We reviewed 27 initiatives in total. They included changes to the elective and emergency care pathways; initiatives to avoid admission and facilitate discharge; and initiatives to better support patients in the community including support for self-care and social prescribing.
The results stand as a warning against setting our expectations too high.
Key success factors seemed to be accurate targeting of the “at risk” population; ensuring staff are well trained and supported; and not attempting to duplicate hospital services
While seven of the 27 initiatives showed relatively good evidence of a potential to reduce hospital activity and deliver savings, the majority had mixed evidence for their capacity to reduce cost. In fact, six could actually increase costs. The seven with the most positive evidence were initiatives to improve GP access to specialist expertise; encourage ambulance or paramedic triage to community; provide additional clinical support to nursing homes; improve community support at the end of life; offer active rehabilitation or remote monitoring for people certain long term conditions and support for self-care.
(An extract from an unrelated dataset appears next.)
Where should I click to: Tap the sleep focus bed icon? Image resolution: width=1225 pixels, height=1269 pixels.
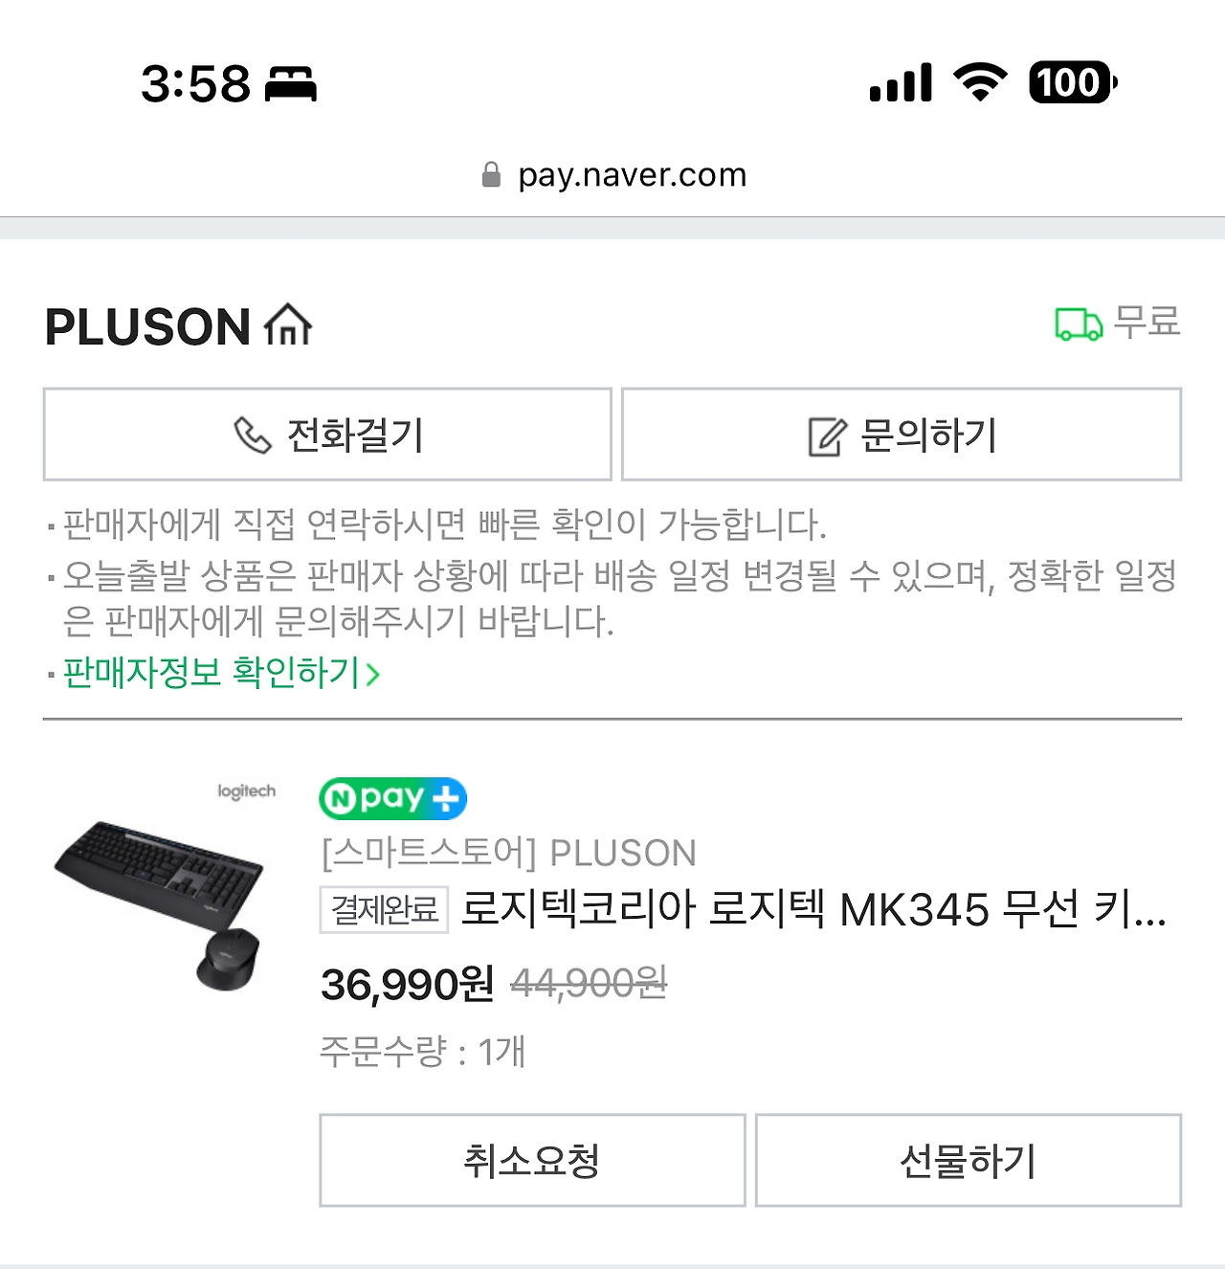pyautogui.click(x=291, y=84)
Key success factors seemed to be accurate targeting of the “at risk” population; ensuring staff are well trained and supported; and not attempting to duplicate hospital services.
We found that services that tried to replicate hospital provision in the community rarely saved money and could cost more. These included consultant and GPwSI clinics in the community and urgent care centres (if not co-located with A&E). The initiatives with mixed evidence include many that are often promoted as cost saving. These include care coordination and case management, virtual wards, shared decision making, hospital at home, rapid response services and bed-based intermediate care services.
A range of factors make savings hard to deliver. By introducing new, more accessible and lower cost alternatives to higher cost services, you may inflate overall demand and reduce referral thresholds. Care coordination programmes are costly, and without very precise targeting, their cost can more than offset the savings from hospital care. Targeting overuse is likely to uncover underuse. And finally, there is a tendency to equate price with cost.
Activity withdrawn from secondary care often leaves the secondary provider with fixed or “stranded” costs that are hard to release, particularly if initiatives do not address the whole referral base, so shifts of activity from secondary care can magnify costs overall.
Is the real problem that so far we haven’t been radical enough in the scale and scope of change? Maybe the initiatives are too small and underpowered to really change things, particularly in the face of a set of system incentives that are stacked in the hospitals’ favour.
But standing in the way of more powerful change are three things: The first is time. Time is needed to deliver change and to demonstrate impact. As many have argued, the Five Year Forward View should really have been at least a 10 year programme.
The second is people. Over the last fifteen years we have grown the hospital workforce at a much faster rate than the workforce in the community, leaving community services ill equipped to take on what is asked of them.
The third, critically, is money. Transformation requires additional funding to build up capacity in the community first, before we can expect it to be released from hospitals.
The NHS is undertaking the herculean task of changing its modus operandi at the same time as experiencing the leanest years in its history. Nobody can argue against the principle of better, more appropriate care closer to home. But sadly we cannot assume that this will save money, especially in the short term. Instead, to succeed, we need a relentless focus on what works, and, crucially, to admit when the funding envelope simply isn’t big enough to deliver the transformation needed.